# Sleeping habits of a 5 month-old GSD



## MamaofLEO (Aug 8, 2014)

Hello all-

A question of sleeping patterns...I understand puppies need their sleep (sources vary between 12-16 hrs). Can I assume that as my pup gets older, the length of sleep gets smaller? He has almost all new, adult teeth in now but has yet to be neutered (our vet said 6-8 months). 

Currently, going into the cold autumn's shorter days, Leo is sleeping a solid 12-14 hrs per night and then 1.5-3 hrs napping. Gets lots of exercise, eating phenom (just added 2 tbsp. yogurt to his food w/bananas and he is now not grazing but eating in one sitting) and puzzles during the day. Thoughts?


----------



## MamaofLEO (Aug 8, 2014)

This past week I have woken him up worried he was sleeping too long (9p-12:30p over night)---I know, I know, let sleeping dogs lie/lay but his sleeping hours are expanding a bit and I am a helicopter dog-mom


----------



## jeepgirl (Aug 1, 2014)

Kymber will be 5 months old this coming Saturday, and she doesn't sleep near that much at night!

I've already noticed that her length of sleep has slowly gotten less. At night she sleeps from about 10p or 11p (though she starts to settle down around 9p like clockwork) to anywhere from 4-6a (of course the recent time change has messed the schedule up a little bit). She wakes up because she has to potty, but never goes back to sleep; she wants to play.

However, sounds like I have a bit different situation, since she's crated during the day while I am at work. So, she does get more sleep, though just how much is actual sleep I wouldn't know, since I'm not there to monitor. I come home at lunch and we go for a walk and play ball a bit, and she goes back into the crate for another 3-4 hours until I get home.


----------



## robrymond (Sep 7, 2014)

jeepgirl said:


> Kymber will be 5 months old this coming Saturday, and she doesn't sleep near that much at night!
> 
> I've already noticed that her length of sleep has slowly gotten less.

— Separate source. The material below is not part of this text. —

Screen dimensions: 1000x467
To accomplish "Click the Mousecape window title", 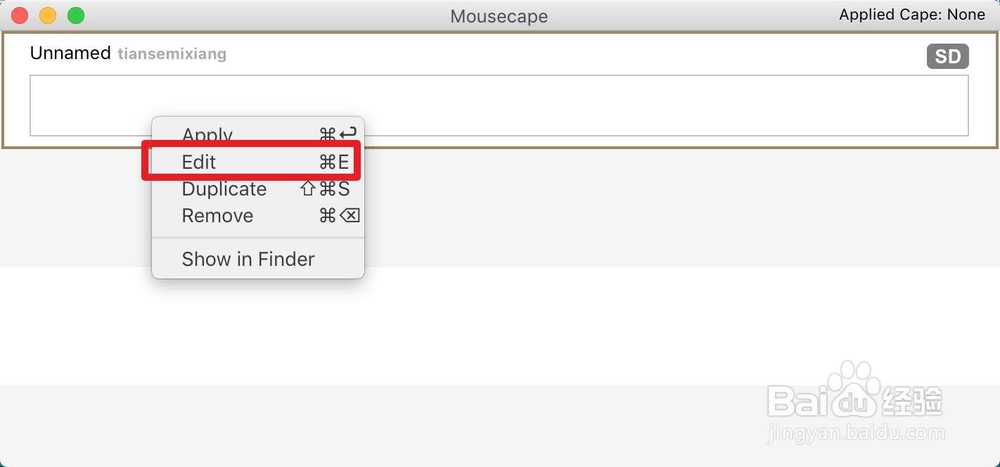I will [499, 16].
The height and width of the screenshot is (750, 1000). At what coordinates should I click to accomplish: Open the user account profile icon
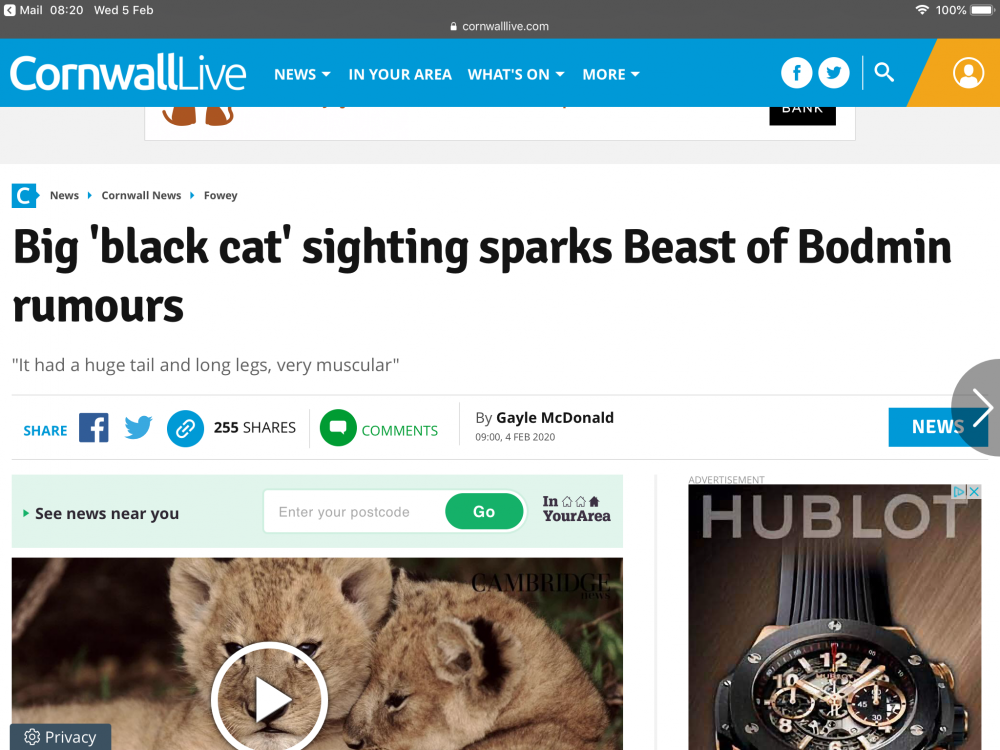click(x=968, y=73)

At night she sleeps from about 10p or 11p (though she starts to settle down around 9p like clockwork) to anywhere from 4-6a (of course the recent time change has messed the schedule up a little bit). She wakes up because she has to potty, but never goes back to sleep; she wants to play.
> 
> However, sounds like I have a bit different situation, since she's crated during the day while I am at work. So, she does get more sleep, though just how much is actual sleep I wouldn't know, since I'm not there to monitor. I come home at lunch and we go for a walk and play ball a bit, and she goes back into the crate for another 3-4 hours until I get home.

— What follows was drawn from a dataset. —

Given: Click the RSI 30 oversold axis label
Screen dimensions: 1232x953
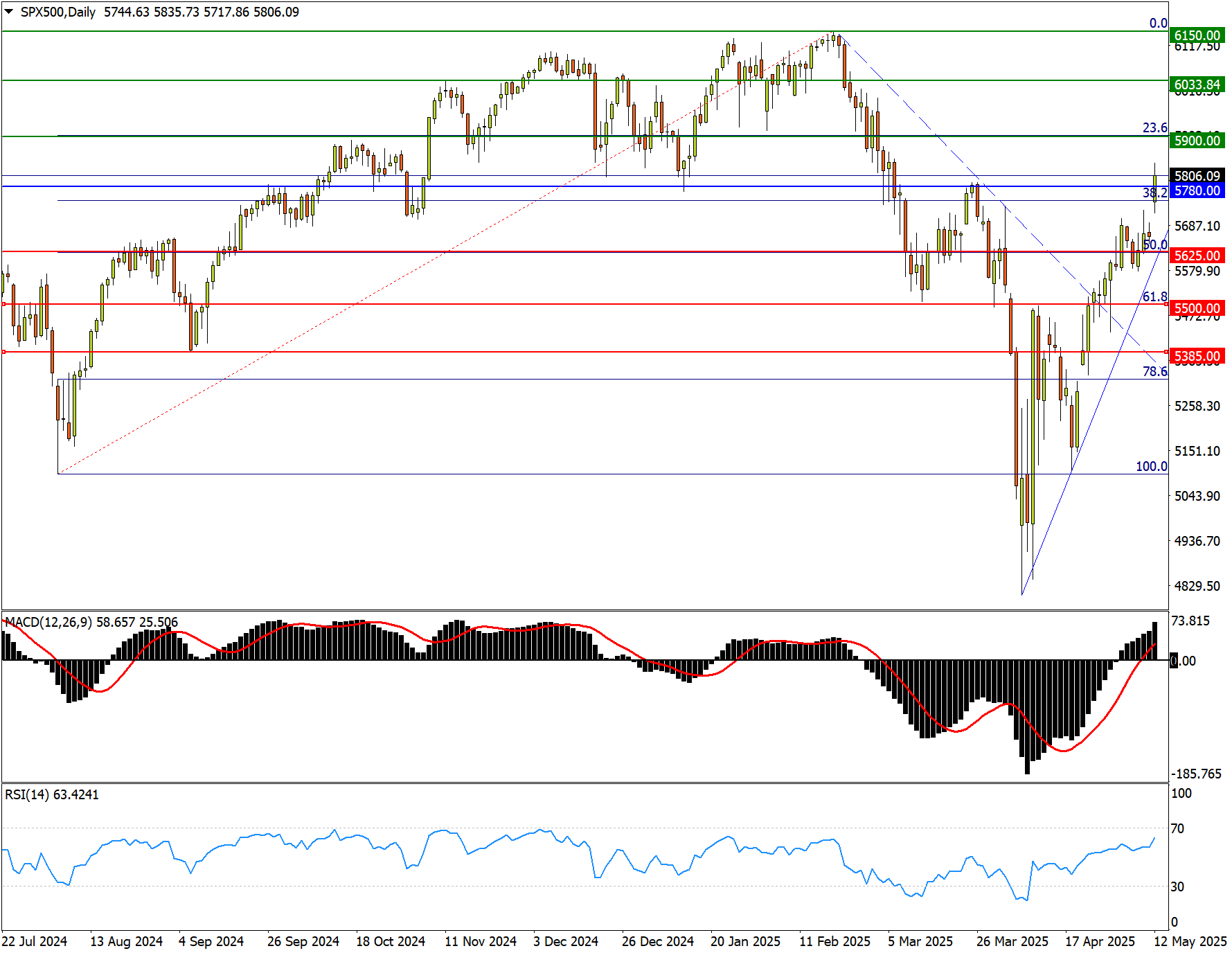Looking at the screenshot, I should pyautogui.click(x=1177, y=887).
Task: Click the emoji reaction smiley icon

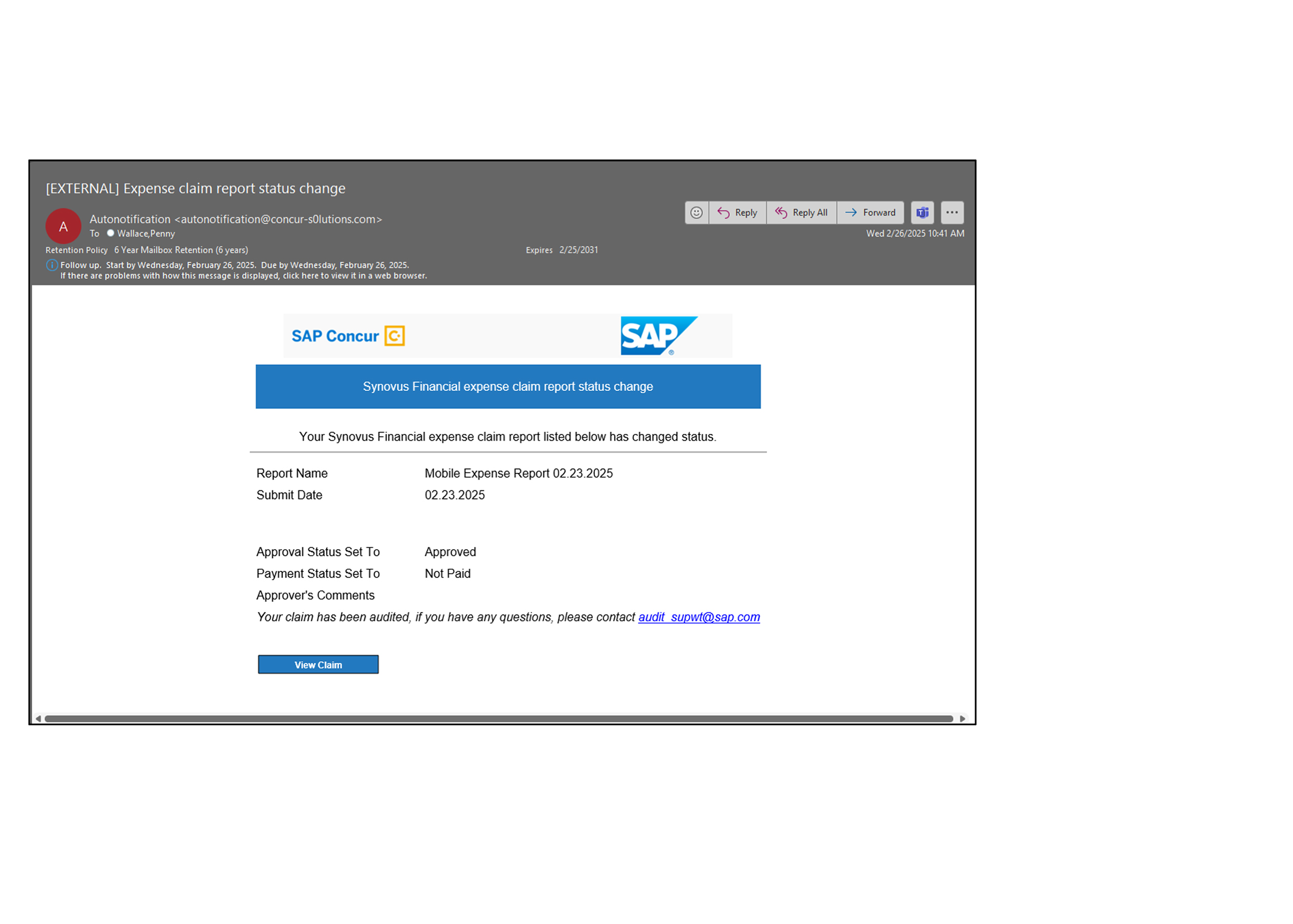Action: 696,213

I have a similar situation to yours except instead of working in the day, I'm sleeping as I work nights and vice-versa when my partner arrives home at night. Just recently though his sleep pattern at night has become awful.


----------



## Cheyanna (Aug 18, 2012)

I don't think the sleeping is too much. I can't remember how much sleeping Fiona did at that age, but she gets that amount of sleep now and she is likely less active. I think they sometimes sleep out of boredom. I like that better than being destructive out of boredom.


----------



## Debanneball (Aug 28, 2014)

Fritz is almost 5 months too. He starts to settle at apx 8:00 pm, usually up again anywhere 1-3:00 am, (I need tp pee..), so I put him out.. Then settles until apx 7:30 am, out to pee, then sleeps again for a bit while I have my coffee. Not much sleep during the day, we are both active, walks, playing ball, outside yard work, going shopping, chasing the cats..


----------